> SOURCE DOCUMENT

Q. I had purchased a house in October, 1976 for Rs 1 lakh. I entered into an agreement in respect of the said property in May, 1985 for sale consideration of Rs 3 lakh. I had received an advance of Rs 20,000 and the possession and the execution of the sale deed was to be carried out within a period of three months from the date of the agreement to sell. The possession of the house property was, however, not handed over as the purchaser did not come forward to pay the balance amount. I had forfeited the amount of Rs 20,000 received as advance. I have now sold the property in September, 2010 for a sum of Rs 21 lakh. Please enlighten me as to how the capital gain is to be computed? What steps should I take to save the tax leviable on such capital gain?

— Sheetal

A. The amount of Rs 20,000 forfeited by you would be reduced from the amount of Rs 1 lakh being cost of the house property. The net cost would be Rs 80,000. Assuming that the fair market value of the property as on April 1, 1981 was Rs 80,000, the indexed cost would work out at Rs 5,68,800. The long-term capital gain, thus, would be Rs 15,31,200.

You can save tax liability on such capital gain by utilising the amount of capital gain for purchase or construction of a residential house. The purchase will have to the effected within two years after the date of sale, and the construction within three years after the date of sale. In case you adopt this course of action, then you should deposit the amount of Rs 15,31,200 in a bank under the capital gain scheme before the due date of filing your tax return for assessment year 2011-12. The amount so deposited will have to be utilised for the purchase or construction of a residential house. You also have an option to utilise the capital gain for the purchase of tax saving bonds within a period of six months of the date of sale of the house property. Such bonds have a lock in period of three years.

Interest issues

Q. Some agricultural land had been acquired by the government in 1987. Now the farmer has received interest from 1987-2010. The total accrued interest from 1987 to 2010 was received in 2010 and tax has been deducted thereon.

Can the farmer bifurcate his income from 1987-88 to 2010-11?

Can an assessee revise the returns early years or not?

The total tax has been deducted in the financial year 2010-11. Can it be bifurcated for preceding years?

Can return from 1987-88 to 2010-11 be re-filed and refund claimed for these years.

Can the farmer give arithmetical statement of early years with the return for assessment year 2011-12 and total TDS claimed in the assessment year 2011-12 or not.

> DATA PROVIDED

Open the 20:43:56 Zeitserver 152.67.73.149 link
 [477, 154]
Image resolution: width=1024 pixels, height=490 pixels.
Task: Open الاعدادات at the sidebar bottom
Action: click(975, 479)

> WHAT IS NEEDED
Pick up the tax question-and-answer column from its final line and carry it forward.

> OUTPUT OF THE EXERCISE
— R.K. Jain

A. Replies to your queries are given hereunder:

n Yes, following the decision of Supreme Court in Rama Bai vs. CIT (181 ITR 400) case, interest can be bifurcated for the years for which it has been allowed to the farmer. The farmers concerned will have to file the return if the interest income on the basis of such apportionment exceeds the amount which is chargeable to tax for respective years.

n The return can be revised if any omission is noticed in the original return within one year of the end of the assessment year. For example the return filed for assessment year 2010-11 (year ending 31.03.2010) can be revised upto March 31, 2012.

n It is not clear from your query whether year wise tax deduction certificates have been issued or a consolidated tax deduction certificate has been issued. If the year wise certificates are available, there should not be any problem for seeking refund/adjustment of tax deducted at source against the income of the relevant year. However, in case it is a consolidated certificate, copies of such certificate will have to be attached alongwith return for various years and reference made in such returns with regard to original having been filed with the latest year. A return can be filed for any previous year before the expiry of one year from the end of the relevant assessment year or before the completion of the assessment, whichever is earlier. For example the return for the assessment year 2011-112 (year ending 31.03.2011) if not filed on due date i.e. July 31, 2011 or September 30, 2011 as the case may be, can be filed upto March 31, 2012 provided notice under Section 142 of the Income-Tax Act 1961 (the Act) has not been received for filing the return earlier.

n The total amount of TDS can be claimed in the assessment year 2011-12 if the total amount of interest received for all the years is shown in return of income for assessment year 2011-12.

Clubbing of spouse’s income

Q. I have retired from government service and will be migrating to USA along with my wife next year. I have following queries:

(a) I have sold an urban plot which was in my name. The sale proceeds of the plot will be received in two installments i.e. half in this financial year and the rest in the next financial year. Is the limit of Rs 50 lakh for depositing in infrastructure bonds under Section 54EC is one time limit or Rs 50 lakh can be deposited again to save LTCG tax.

(b) If I gift a portion of the above mentioned amount to my wife after paying IT on LTCG and she deposits it in FD. Can she file her IT return of interest received on this FD separately or her income will be clubbed with me for IT purpose?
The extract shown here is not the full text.